-- Opening Marker --
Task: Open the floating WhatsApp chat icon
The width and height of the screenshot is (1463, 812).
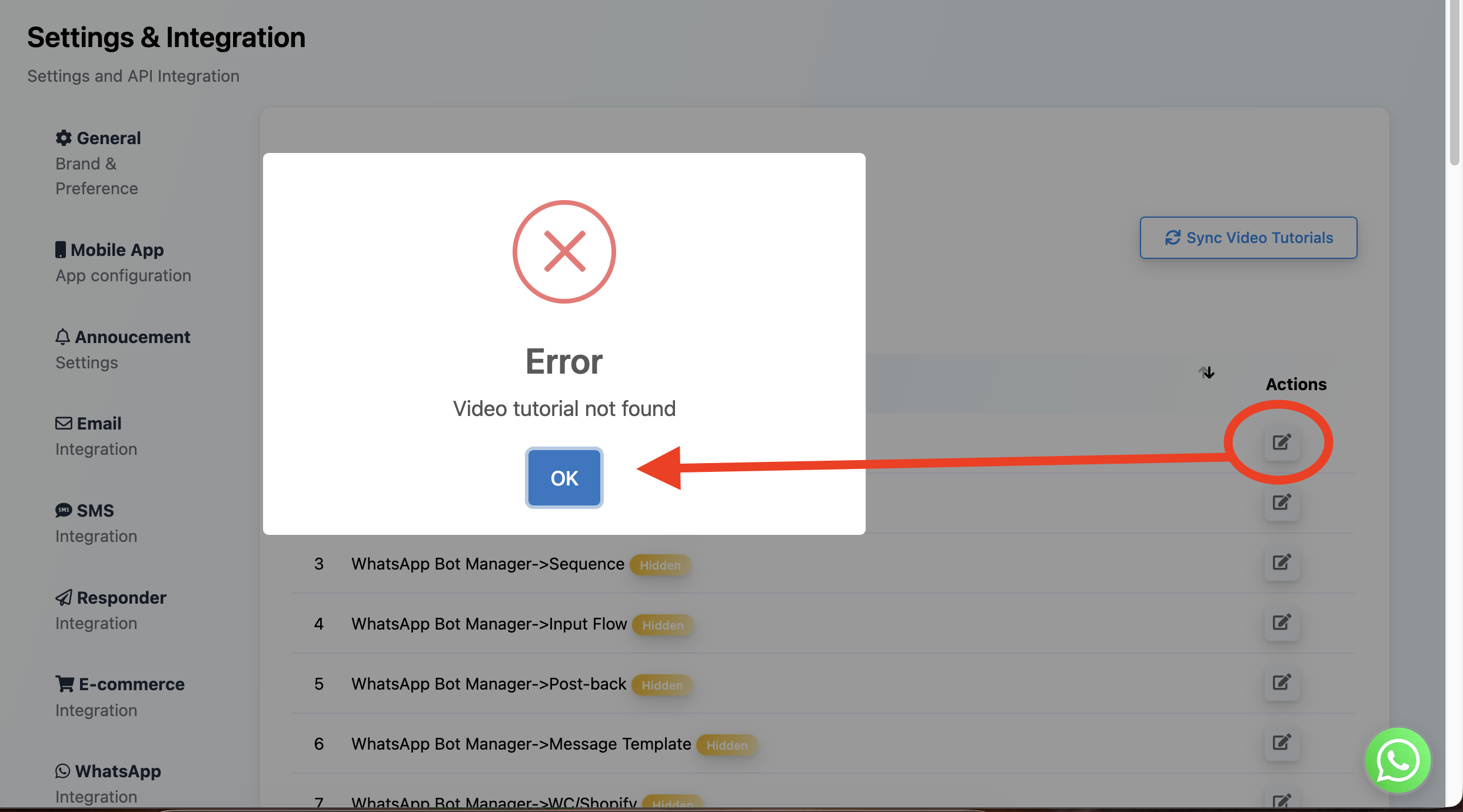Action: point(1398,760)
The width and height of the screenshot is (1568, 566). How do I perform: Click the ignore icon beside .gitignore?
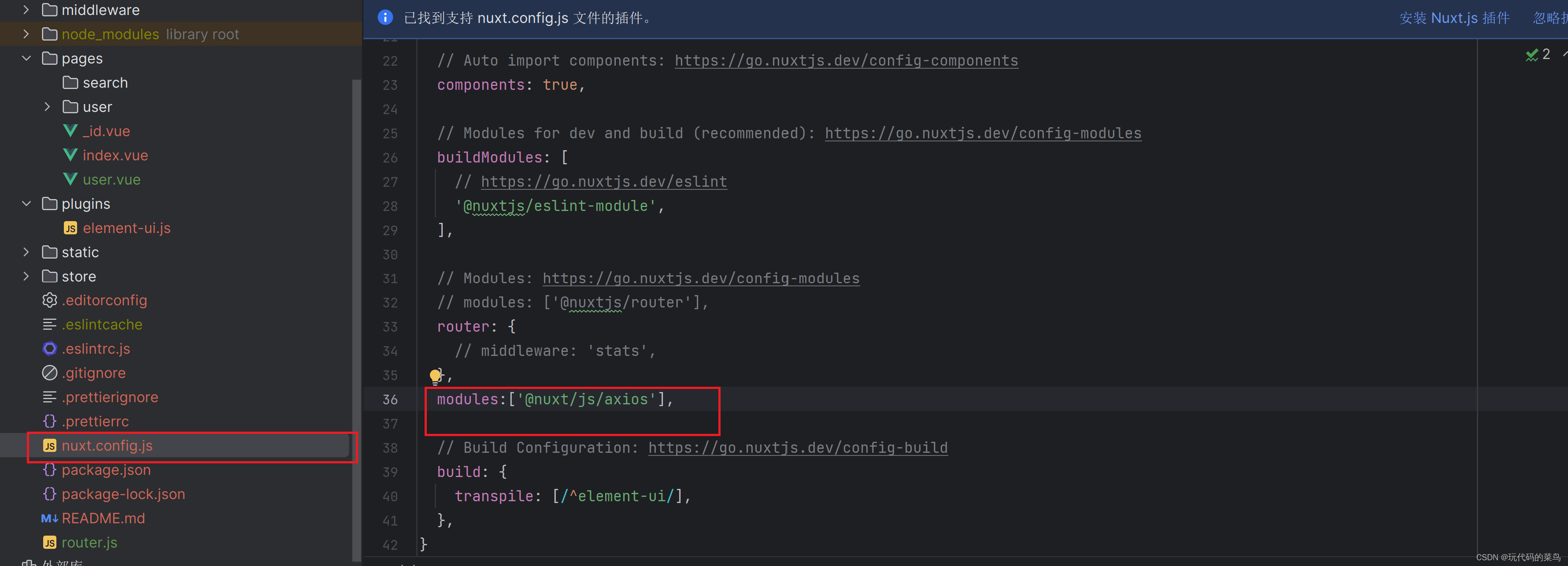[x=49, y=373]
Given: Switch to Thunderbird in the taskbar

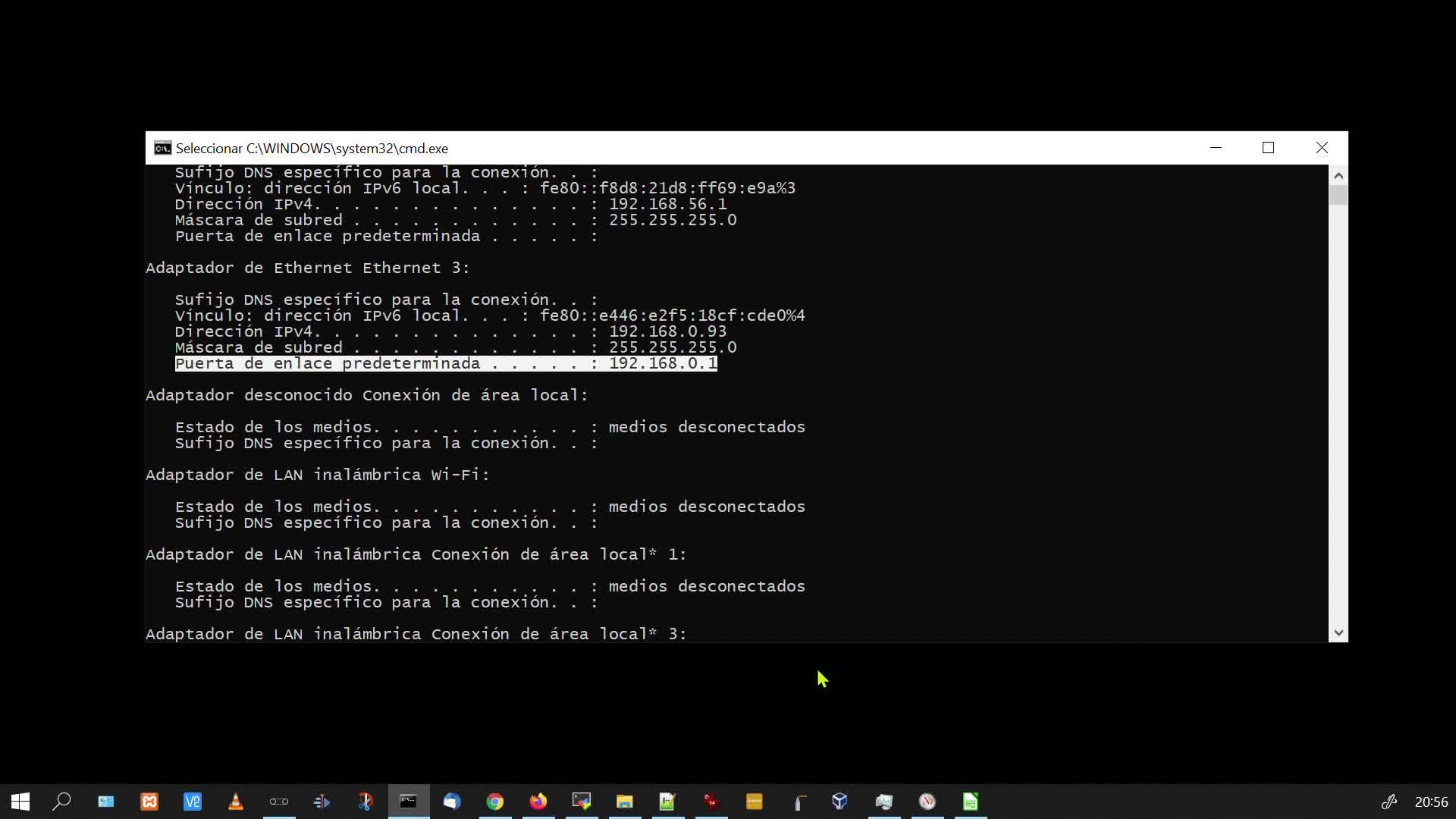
-- Closing Marker --
* Task to carry out *
Before copying the data, remove the pictures. Then repeat the rest exactly.

* Task output *
Task: Open the floating WhatsApp chat icon
The width and height of the screenshot is (1463, 812).
Action: point(1398,760)
The width and height of the screenshot is (1568, 566). How do I perform: Click the ignore icon beside .gitignore?
[x=49, y=373]
Given: Switch to Thunderbird in the taskbar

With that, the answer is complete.